## [Your instructions]
Find every line in the entries that holds the string "Task" and report it.

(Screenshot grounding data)
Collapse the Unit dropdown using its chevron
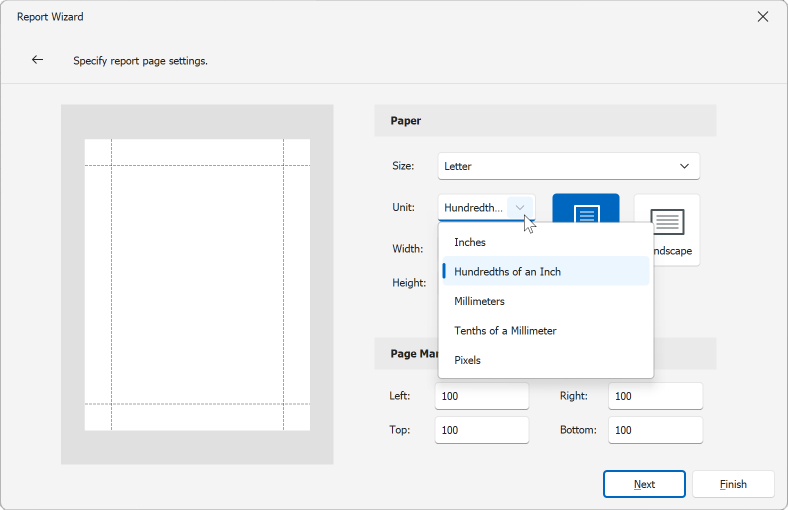point(520,207)
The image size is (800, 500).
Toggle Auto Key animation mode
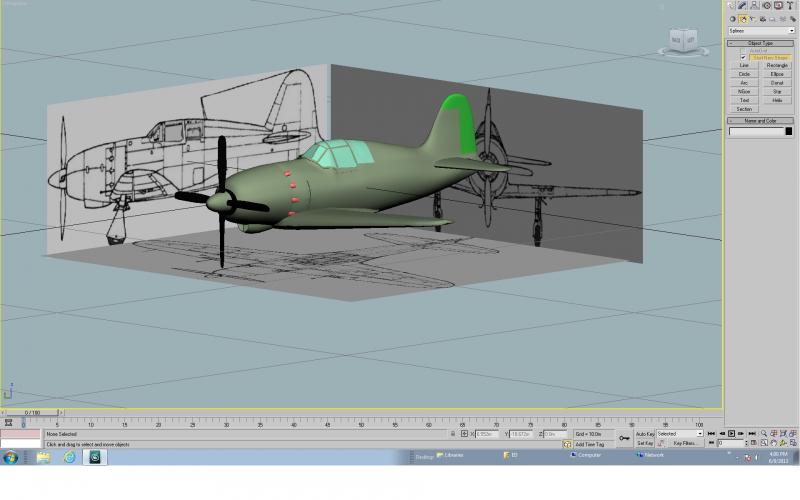coord(645,434)
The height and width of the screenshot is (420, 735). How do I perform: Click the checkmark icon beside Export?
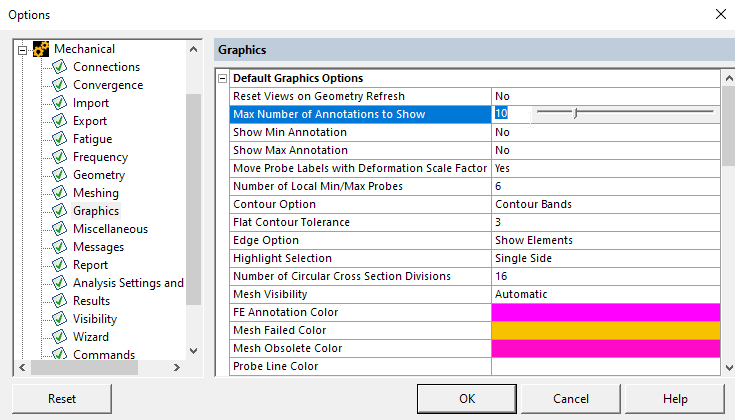[59, 121]
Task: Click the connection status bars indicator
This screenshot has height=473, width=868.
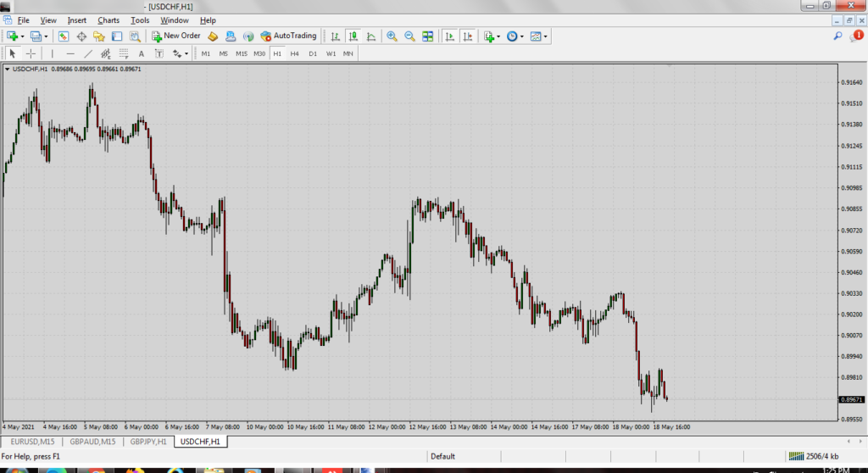Action: [798, 457]
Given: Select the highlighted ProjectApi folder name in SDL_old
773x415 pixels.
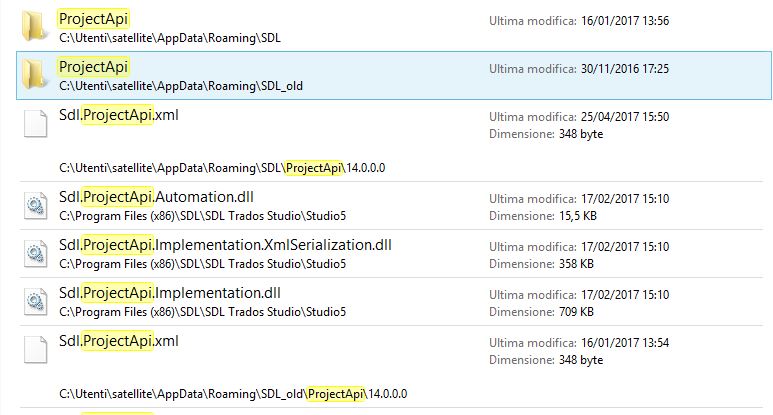Looking at the screenshot, I should coord(93,67).
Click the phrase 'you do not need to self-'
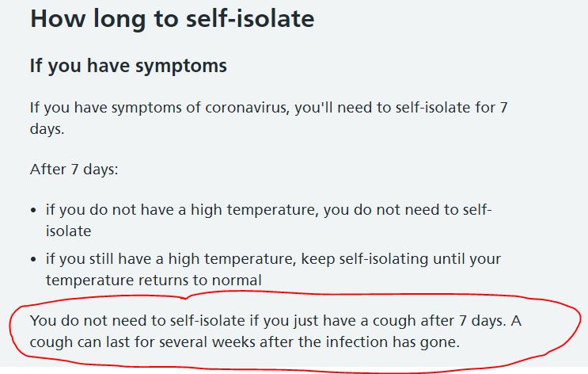Image resolution: width=588 pixels, height=374 pixels. 408,210
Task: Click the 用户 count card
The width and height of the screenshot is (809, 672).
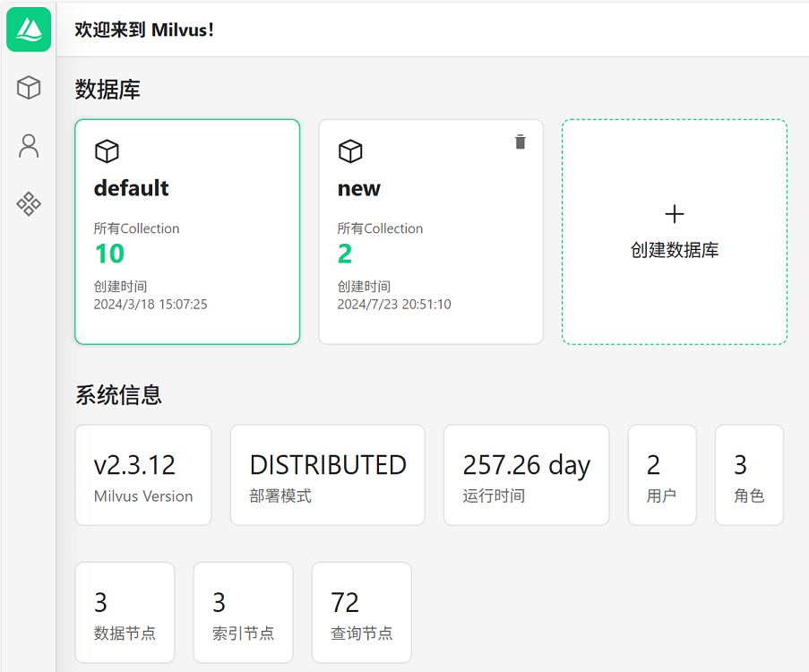Action: pos(662,475)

## [Your response]
Task: Click the connection status bars indicator
Task: Click the 用户 count card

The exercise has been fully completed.